Data in this exercise ->
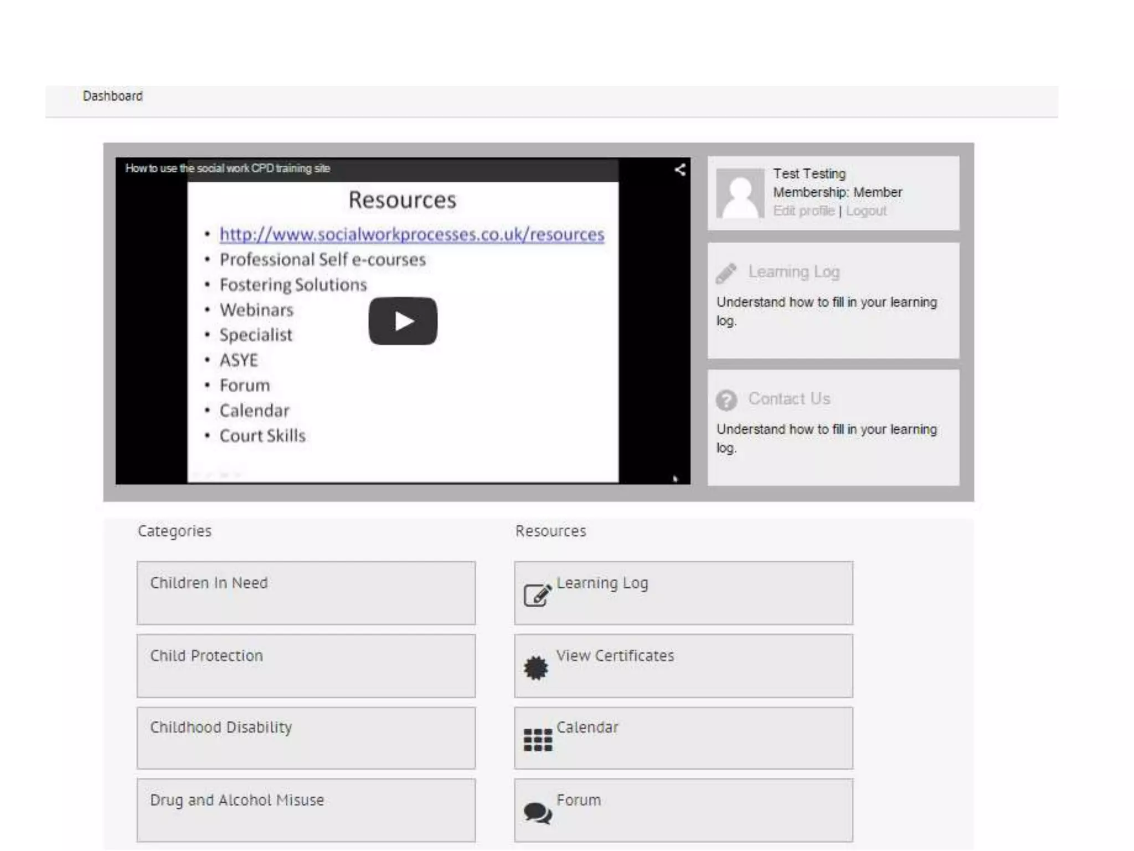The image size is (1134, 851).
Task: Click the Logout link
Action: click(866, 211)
---
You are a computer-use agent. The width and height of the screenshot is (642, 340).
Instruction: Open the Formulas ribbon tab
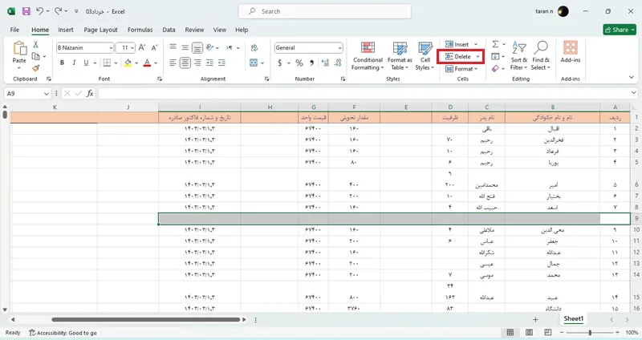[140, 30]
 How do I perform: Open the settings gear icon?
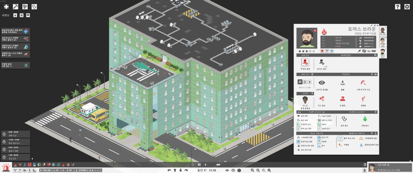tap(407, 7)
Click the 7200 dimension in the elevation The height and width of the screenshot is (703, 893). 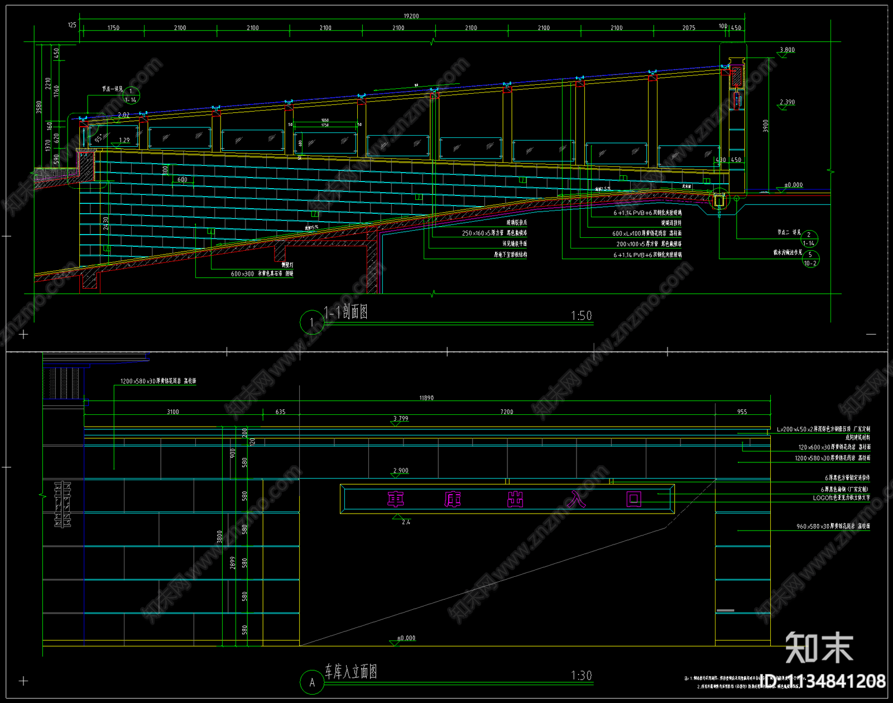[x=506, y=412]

Your task ->
Retype the records beginning with the line containing "The image size is (1134, 851)." and ending with the line containing "Action: click(866, 211)", with both of those lines included, and leave out the pictures.

Task answer ->
The image size is (1134, 851).
Task: Click the Logout link
Action: click(866, 211)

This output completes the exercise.